Mademoiselle n’était vraiment pas curieuse, s’il est vrai qu’elle n’ait jamais su le détail des querelles de la maison de France pendant sa première jeunesse. Il n’aurait tenu qu’à elle de s’en instruire. Les correspondances et les papiers d’affaires où s’étalaient ces misères étaient dans toutes les mains, par les soins, par les ordres du cardinal de Richelieu, qui avait deviné la puissance de la presse sur l’opinion publique bien avant qu’il existât une presse en France. Il n’y avait pas alors de journaux pour défendre le gouvernement. Le Mercure français[1]n’était pas un journal ; il paraissait une fois l’an et ne contenait qu’une narration succincte des « choses les plus remarquables advenues » dans les « quatre parties du monde. » La Gazette[2]de Renaudot était à peine un journal, quoiqu’elle parût tous les huit jours et qu’elle comptât parmi ses collaborateurs Louis XIII pour les nouvelles militaires, Richelieu et le Père Joseph pour la partie politique.
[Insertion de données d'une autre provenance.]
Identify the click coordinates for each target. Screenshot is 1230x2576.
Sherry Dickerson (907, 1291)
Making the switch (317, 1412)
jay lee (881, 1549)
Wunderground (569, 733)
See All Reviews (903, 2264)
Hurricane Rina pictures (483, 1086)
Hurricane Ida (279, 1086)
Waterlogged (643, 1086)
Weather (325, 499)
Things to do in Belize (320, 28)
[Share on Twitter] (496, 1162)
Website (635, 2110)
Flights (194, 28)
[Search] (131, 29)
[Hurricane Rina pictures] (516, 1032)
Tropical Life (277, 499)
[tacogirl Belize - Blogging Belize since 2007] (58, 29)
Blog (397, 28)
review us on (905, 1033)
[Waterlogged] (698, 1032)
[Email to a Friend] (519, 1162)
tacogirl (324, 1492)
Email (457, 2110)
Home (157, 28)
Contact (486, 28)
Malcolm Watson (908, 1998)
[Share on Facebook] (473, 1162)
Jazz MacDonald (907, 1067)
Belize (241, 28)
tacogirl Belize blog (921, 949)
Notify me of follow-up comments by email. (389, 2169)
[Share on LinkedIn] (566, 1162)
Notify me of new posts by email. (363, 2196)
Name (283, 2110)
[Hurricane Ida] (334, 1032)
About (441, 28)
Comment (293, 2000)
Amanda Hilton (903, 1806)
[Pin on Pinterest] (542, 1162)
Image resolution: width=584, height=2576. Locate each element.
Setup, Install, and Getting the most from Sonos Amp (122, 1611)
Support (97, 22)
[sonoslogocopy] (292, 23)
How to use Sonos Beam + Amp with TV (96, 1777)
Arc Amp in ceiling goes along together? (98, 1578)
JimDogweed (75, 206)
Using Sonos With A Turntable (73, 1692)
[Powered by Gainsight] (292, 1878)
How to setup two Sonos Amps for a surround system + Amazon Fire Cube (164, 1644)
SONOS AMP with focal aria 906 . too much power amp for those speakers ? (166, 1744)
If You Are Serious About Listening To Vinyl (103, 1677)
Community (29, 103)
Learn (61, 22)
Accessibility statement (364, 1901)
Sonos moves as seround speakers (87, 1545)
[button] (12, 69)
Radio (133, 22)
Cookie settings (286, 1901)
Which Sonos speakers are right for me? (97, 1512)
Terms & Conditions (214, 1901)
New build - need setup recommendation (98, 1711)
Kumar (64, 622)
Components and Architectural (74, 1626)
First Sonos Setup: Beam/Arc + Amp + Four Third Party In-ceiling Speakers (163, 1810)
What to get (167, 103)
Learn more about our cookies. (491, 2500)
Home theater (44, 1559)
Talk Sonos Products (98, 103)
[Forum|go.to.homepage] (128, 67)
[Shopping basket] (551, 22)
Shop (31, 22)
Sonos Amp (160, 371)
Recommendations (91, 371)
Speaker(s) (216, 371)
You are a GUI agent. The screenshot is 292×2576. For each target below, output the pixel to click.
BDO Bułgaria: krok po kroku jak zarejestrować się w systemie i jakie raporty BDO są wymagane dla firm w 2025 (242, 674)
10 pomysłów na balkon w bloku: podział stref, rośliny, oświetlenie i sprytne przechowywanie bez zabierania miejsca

Ni Renaudot ni ses protecteurs n’avaient aucune idée de ce que nous appelons un premier Paris ou un article de fond ; ils n’en avaient jamais vu et ils ne surent pas les inventer. La Gazette ne fut qu’une feuille d’informations officielles, ne contenant pas la matière d’une page des Débats. Il fallait pourtant parler à la France. Il fallait mettre la royauté moderne en communication avec le pays, expliquer aux foules la politique du premier ministre, le pourquoi des guerres, ou des alliances, ou des échafauds. Il fallait se défendre contre les reproches de Marie de Médicis et les attaques de ce lâche Gaston. Des placards et des brochures rendirent les services qu’on demande maintenant aux journaux. Le roi s’adressa directement à son peuple et le prit à témoin de ses difficultés et de ses bonnes intentions. Il lui confia par des lettres publiques ses chagrins de famille et les motifs de sa conduite envers les puissances étrangères. Sa correspondance avec sa mère et son frère s’imprimait à mesure ; ses apologies étaient appuyées d’un

  1. Le premier fascicule est de 1605.
  2. Le premier numéro parut le 30 mai 1631.